• **O exercício**: Transcreva, sem nenhuma alteração, o trecho do texto sobre busca domiciliar que vai de "Imprescindível se faz" até "de flagrante delito.".

• **Texto**:
################

Olá pessoal, tudo certo?

Quem me acompanha sabe que eu constantemente faço levantamentos estatísticos sobre os julgados criminais apreciados pelos Tribunais Superiores. Recentemente, afirmei categoricamente que o tema que mais vem crescendo em termos de apreciação dentro da esfera do Superior Tribunal de Justiça – ao menos na seara criminal – são as medidas de busca e apreensão, sobretudo no contexto da inviolabilidade domiciliar e (in)validade de provas.

Imprescindível se faz recordar que o entendimento pacificado no STF, em sede de repercussão geral, e atualmente agasalhado no STJ, é no sentido de não ser necessária certeza quanto à prática delitiva para se admitir a entrada em domicílio, bastando que, em compasso com as provas produzidas, seja demonstrada justa causa para a medida, ante a existência de elementos concretos que apontem para situação de flagrância (RE 603.616/RO). Ademais, prevalece a compreensão de que, nos crimes permanentes, tal como o tráfico de drogas, o estado de flagrância prolonga-se no tempo, o que, todavia, não é suficiente, por si só, para justificar busca domiciliar desprovida de mandado judicial, exigindo-se a demonstração de indícios mínimos de que, naquele momento, dentro da residência, está-se diante de uma situação de flagrante delito.

Revisado isso, vamos entender um caso concreto.

Imagine que policiais tenham avistado um jovem em atividade suspeita (não percepção dos agentes) e, ao ser abordado em frente de sua casa, identificou-se em seu poder 30 gramas de maconha e um valor próximo de dois mil reais. Os agentes pediram para entrar na residência do suspeito, o que fora franqueado por seus avós, idosos. No local, foram encontradas 20 gramas de cocaína e documentos que atestavam ser o jovem um traficando contumaz.

Nessa situação, o flagrante é legal? E as provas obtidas são lícitas?

################

• **Dados fornecidos**:
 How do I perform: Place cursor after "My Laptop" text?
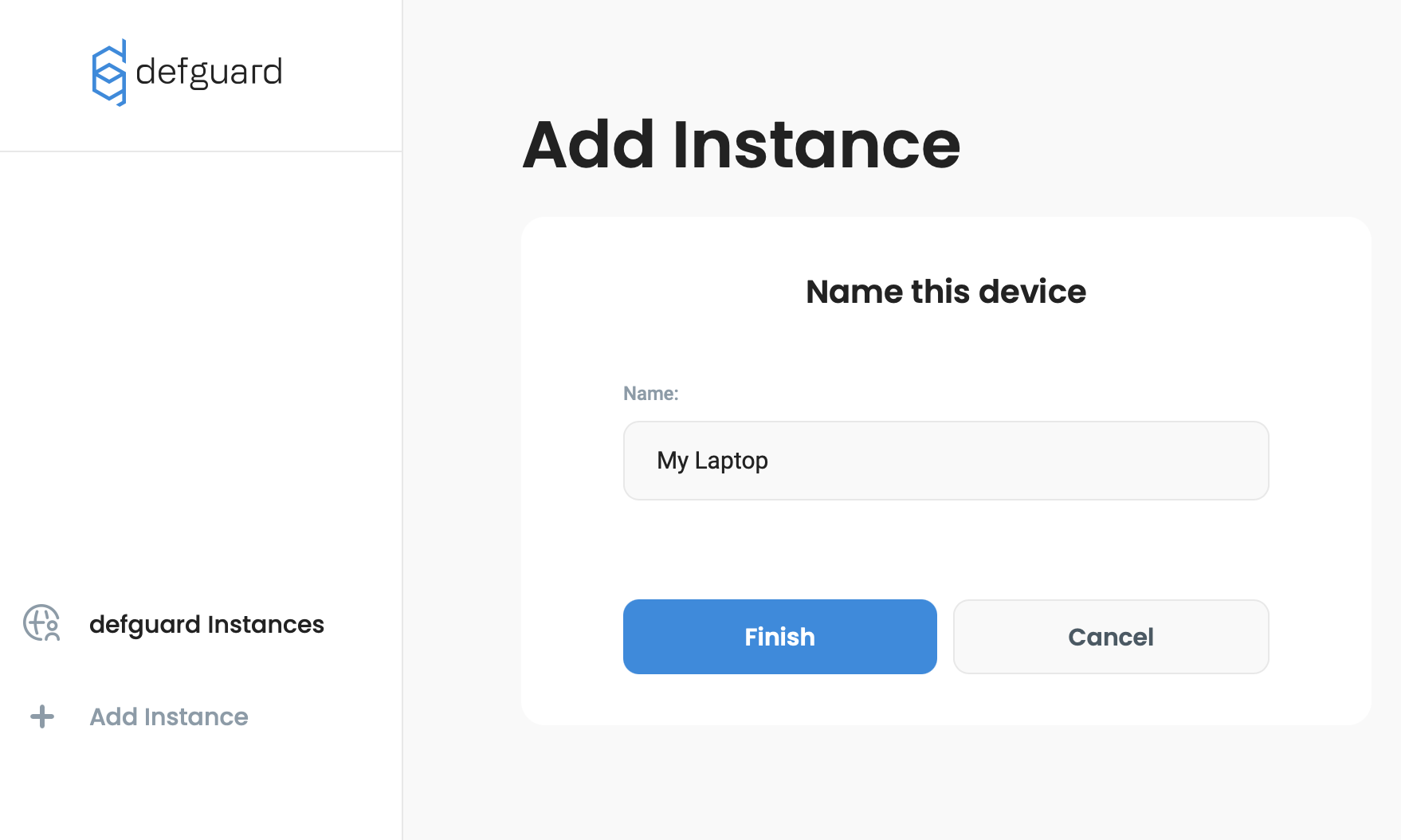770,461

################

• **Resolução do exercício**:
Imprescindível se faz recordar que o entendimento pacificado no STF, em sede de repercussão geral, e atualmente agasalhado no STJ, é no sentido de não ser necessária certeza quanto à prática delitiva para se admitir a entrada em domicílio, bastando que, em compasso com as provas produzidas, seja demonstrada justa causa para a medida, ante a existência de elementos concretos que apontem para situação de flagrância (RE 603.616/RO). Ademais, prevalece a compreensão de que, nos crimes permanentes, tal como o tráfico de drogas, o estado de flagrância prolonga-se no tempo, o que, todavia, não é suficiente, por si só, para justificar busca domiciliar desprovida de mandado judicial, exigindo-se a demonstração de indícios mínimos de que, naquele momento, dentro da residência, está-se diante de uma situação de flagrante delito.